Output every line of the material below as a numbered list, skipping any blank lines.

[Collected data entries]
================================

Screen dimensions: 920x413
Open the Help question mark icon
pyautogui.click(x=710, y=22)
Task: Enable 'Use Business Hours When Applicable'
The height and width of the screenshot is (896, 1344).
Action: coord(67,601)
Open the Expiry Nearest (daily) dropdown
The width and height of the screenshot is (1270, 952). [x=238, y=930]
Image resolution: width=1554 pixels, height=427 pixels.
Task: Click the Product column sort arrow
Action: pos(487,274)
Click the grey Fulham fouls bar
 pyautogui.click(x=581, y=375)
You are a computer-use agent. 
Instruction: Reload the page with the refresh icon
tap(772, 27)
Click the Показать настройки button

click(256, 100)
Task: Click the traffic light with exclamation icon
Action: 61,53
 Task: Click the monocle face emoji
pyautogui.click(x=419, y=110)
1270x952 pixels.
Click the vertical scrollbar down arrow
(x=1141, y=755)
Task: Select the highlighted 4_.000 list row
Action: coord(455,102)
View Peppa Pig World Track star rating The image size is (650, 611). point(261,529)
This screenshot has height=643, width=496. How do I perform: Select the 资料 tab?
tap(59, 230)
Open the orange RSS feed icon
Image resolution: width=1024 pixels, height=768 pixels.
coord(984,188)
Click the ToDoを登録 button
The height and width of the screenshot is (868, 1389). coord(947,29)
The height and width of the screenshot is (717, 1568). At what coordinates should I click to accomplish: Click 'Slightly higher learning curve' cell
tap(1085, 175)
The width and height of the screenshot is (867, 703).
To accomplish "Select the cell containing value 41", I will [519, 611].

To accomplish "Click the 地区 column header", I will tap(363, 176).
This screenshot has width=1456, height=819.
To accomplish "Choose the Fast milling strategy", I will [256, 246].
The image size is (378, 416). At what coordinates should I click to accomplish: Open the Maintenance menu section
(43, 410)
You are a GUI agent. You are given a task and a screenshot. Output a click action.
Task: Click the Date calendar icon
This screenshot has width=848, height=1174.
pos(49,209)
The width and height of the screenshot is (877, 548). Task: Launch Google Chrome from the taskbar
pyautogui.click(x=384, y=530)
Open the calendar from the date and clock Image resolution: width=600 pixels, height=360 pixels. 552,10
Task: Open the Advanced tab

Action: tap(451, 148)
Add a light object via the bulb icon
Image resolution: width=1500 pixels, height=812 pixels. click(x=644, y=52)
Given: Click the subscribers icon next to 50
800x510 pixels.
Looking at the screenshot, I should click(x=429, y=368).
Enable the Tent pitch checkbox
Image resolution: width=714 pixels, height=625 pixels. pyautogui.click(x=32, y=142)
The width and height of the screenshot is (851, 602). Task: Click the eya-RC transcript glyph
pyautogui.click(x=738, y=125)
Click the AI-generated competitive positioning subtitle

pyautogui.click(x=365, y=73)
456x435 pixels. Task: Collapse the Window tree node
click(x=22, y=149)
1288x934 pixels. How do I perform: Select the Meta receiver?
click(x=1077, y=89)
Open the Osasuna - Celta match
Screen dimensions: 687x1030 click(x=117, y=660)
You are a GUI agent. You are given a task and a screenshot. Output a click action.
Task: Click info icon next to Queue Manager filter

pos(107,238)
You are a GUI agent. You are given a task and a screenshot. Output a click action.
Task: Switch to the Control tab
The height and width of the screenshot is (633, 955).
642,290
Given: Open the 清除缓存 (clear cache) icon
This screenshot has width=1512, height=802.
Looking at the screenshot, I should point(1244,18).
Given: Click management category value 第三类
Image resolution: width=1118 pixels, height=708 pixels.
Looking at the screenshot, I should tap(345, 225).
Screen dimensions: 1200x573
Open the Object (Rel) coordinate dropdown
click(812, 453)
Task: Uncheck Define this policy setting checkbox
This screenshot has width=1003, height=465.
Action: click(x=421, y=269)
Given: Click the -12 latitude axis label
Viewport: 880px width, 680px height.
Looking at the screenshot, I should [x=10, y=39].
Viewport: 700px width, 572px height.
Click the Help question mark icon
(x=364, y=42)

================================

> [COMPLETE ANSWER]:
1. Screen dimensions: 920x413
2. Open the Help question mark icon
3. pyautogui.click(x=710, y=22)
4. Task: Enable 'Use Business Hours When Applicable'
5. The height and width of the screenshot is (896, 1344).
6. Action: coord(67,601)
7. Open the Expiry Nearest (daily) dropdown
8. The width and height of the screenshot is (1270, 952). [x=238, y=930]
9. Image resolution: width=1554 pixels, height=427 pixels.
10. Task: Click the Product column sort arrow
11. Action: pos(487,274)
12. Click the grey Fulham fouls bar
13.  pyautogui.click(x=581, y=375)
14. You are a computer-use agent. 
15. Instruction: Reload the page with the refresh icon
16. tap(772, 27)
17. Click the Показать настройки button
18. click(256, 100)
19. Task: Click the traffic light with exclamation icon
20. Action: 61,53
21.  Task: Click the monocle face emoji
22. pyautogui.click(x=419, y=110)
23. 1270x952 pixels.
24. Click the vertical scrollbar down arrow
25. (x=1141, y=755)
26. Task: Select the highlighted 4_.000 list row
27. Action: coord(455,102)
28. View Peppa Pig World Track star rating The image size is (650, 611). point(261,529)
29. This screenshot has height=643, width=496. How do I perform: Select the 资料 tab?
30. tap(59, 230)
31. Open the orange RSS feed icon
32. Image resolution: width=1024 pixels, height=768 pixels.
33. coord(984,188)
34. Click the ToDoを登録 button
35. The height and width of the screenshot is (868, 1389). coord(947,29)
36. The height and width of the screenshot is (717, 1568). At what coordinates should I click to accomplish: Click 'Slightly higher learning curve' cell
37. tap(1085, 175)
38. The width and height of the screenshot is (867, 703).
39. To accomplish "Select the cell containing value 41", I will [519, 611].
40. To accomplish "Click the 地区 column header", I will tap(363, 176).
41. This screenshot has width=1456, height=819.
42. To accomplish "Choose the Fast milling strategy", I will [256, 246].
43. The image size is (378, 416). At what coordinates should I click to accomplish: Open the Maintenance menu section
44. (43, 410)
45. You are a GUI agent. You are given a task and a screenshot. Output a click action.
46. Task: Click the Date calendar icon
47. This screenshot has width=848, height=1174.
48. pos(49,209)
49. The width and height of the screenshot is (877, 548). Task: Launch Google Chrome from the taskbar
50. pyautogui.click(x=384, y=530)
51. Open the calendar from the date and clock Image resolution: width=600 pixels, height=360 pixels. 552,10
52. Task: Open the Advanced tab
53. Action: tap(451, 148)
54. Add a light object via the bulb icon
55. Image resolution: width=1500 pixels, height=812 pixels. click(x=644, y=52)
56. Given: Click the subscribers icon next to 50
57. 800x510 pixels.
58. Looking at the screenshot, I should click(x=429, y=368).
59. Enable the Tent pitch checkbox
60. Image resolution: width=714 pixels, height=625 pixels. pyautogui.click(x=32, y=142)
61. The width and height of the screenshot is (851, 602). Task: Click the eya-RC transcript glyph
62. pyautogui.click(x=738, y=125)
63. Click the AI-generated competitive positioning subtitle
64. pyautogui.click(x=365, y=73)
65. 456x435 pixels. Task: Collapse the Window tree node
66. click(x=22, y=149)
67. 1288x934 pixels. How do I perform: Select the Meta receiver?
68. click(x=1077, y=89)
69. Open the Osasuna - Celta match
70. Screen dimensions: 687x1030 click(x=117, y=660)
71. You are a GUI agent. You are given a task and a screenshot. Output a click action.
72. Task: Click info icon next to Queue Manager filter
73. pos(107,238)
74. You are a GUI agent. You are given a task and a screenshot. Output a click action.
75. Task: Switch to the Control tab
76. The height and width of the screenshot is (633, 955).
77. 642,290
78. Given: Open the 清除缓存 (clear cache) icon
79. This screenshot has width=1512, height=802.
80. Looking at the screenshot, I should point(1244,18).
81. Given: Click management category value 第三类
82. Image resolution: width=1118 pixels, height=708 pixels.
83. Looking at the screenshot, I should tap(345, 225).
84. Screen dimensions: 1200x573
85. Open the Object (Rel) coordinate dropdown
86. click(812, 453)
87. Task: Uncheck Define this policy setting checkbox
88. This screenshot has width=1003, height=465.
89. Action: click(x=421, y=269)
90. Given: Click the -12 latitude axis label
91. Viewport: 880px width, 680px height.
92. Looking at the screenshot, I should [x=10, y=39].
93. Viewport: 700px width, 572px height.
94. Click the Help question mark icon
95. (x=364, y=42)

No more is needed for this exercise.